Even RLB’s Ann Bentley has some qualms, saying: “It is essential that we maintain and build expertise within the UK as well and ensure that we don’t end up with a quick fix that solves the problem today, but leaves us in difficulty further down the line.”
Pringle himself believes his plan would not be at the expense of British talent, predicting that unemployment and underemployment in these professions in the UK will fall sharply in any case in the coming months.
But he acknowledges that he faces an uphill battle convincing ministers to back his approach, calling visas “quite a political issue”. If Pringle is right and famine turns quickly to feast, there may be seats left empty at the banquet.
The UK chief construction adviser’s view
Peter Hansford has welcomed Jack Pringle’s reports of rapid recovery and says if the evidence is there, then occupations like architect and QS can be added to the Shortage Occupation List.

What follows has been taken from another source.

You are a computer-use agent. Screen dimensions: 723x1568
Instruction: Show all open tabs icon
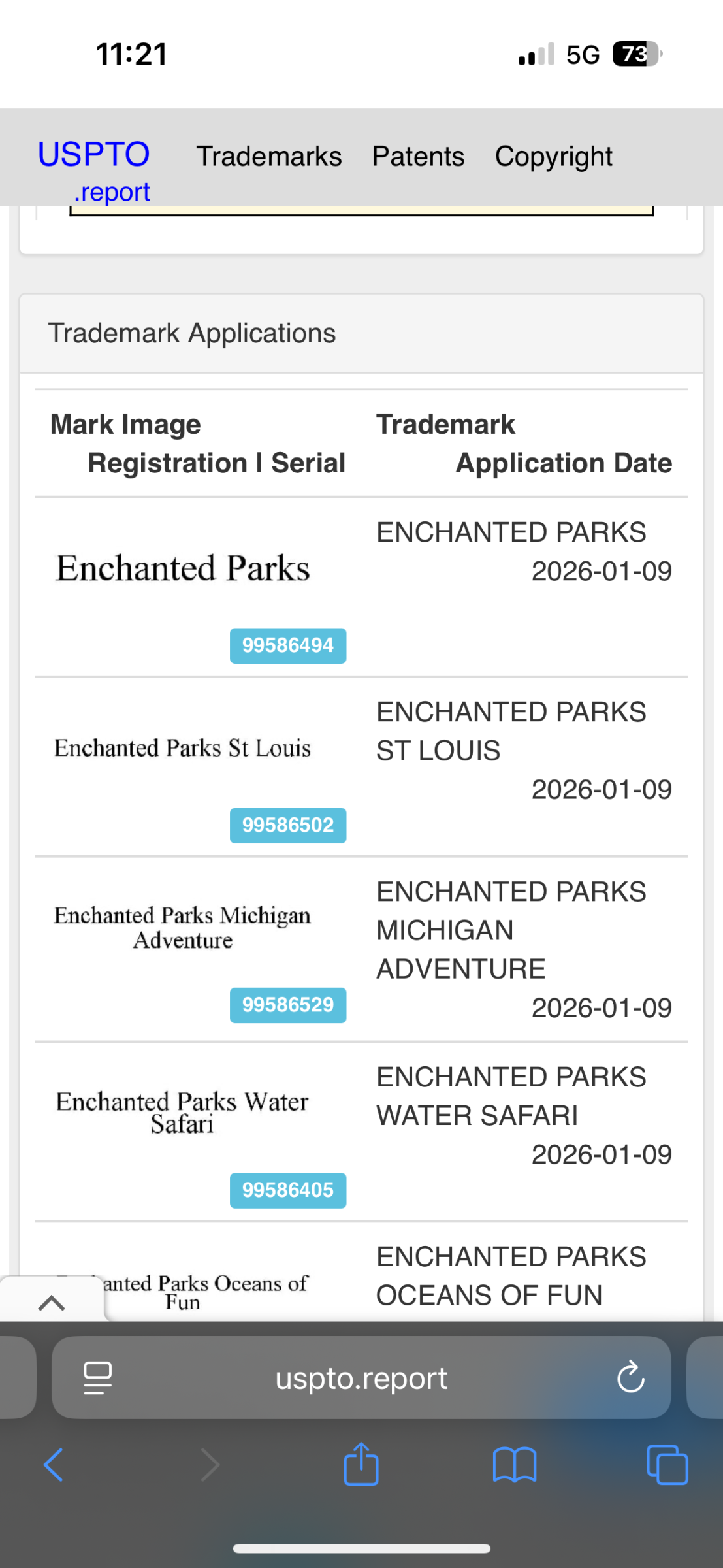tap(667, 1465)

But he says he and the Construction Leadership Council are more focused on creating a sustainable pipeline of skills to meet the industry’s long-term needs.
He says: “It is not sustainable to rely on bringing in workers of any occupation from elsewhere. That is why we have a long-term commitment to encourage more people to come into the industry. That is a long-term gain which involves working with school children, higher education and further education to produce built environment professionals.
“What the leadership council is looking at is overall skills requirements for the industry. At the moment, we have a pipeline of work which is imperfect. I’m very keen that the pipeline gets expanded to include local authorities, private sector clients, retail and commercial developers. Once we can get a good handle on the workload ahead, we can understand the skills requirement.”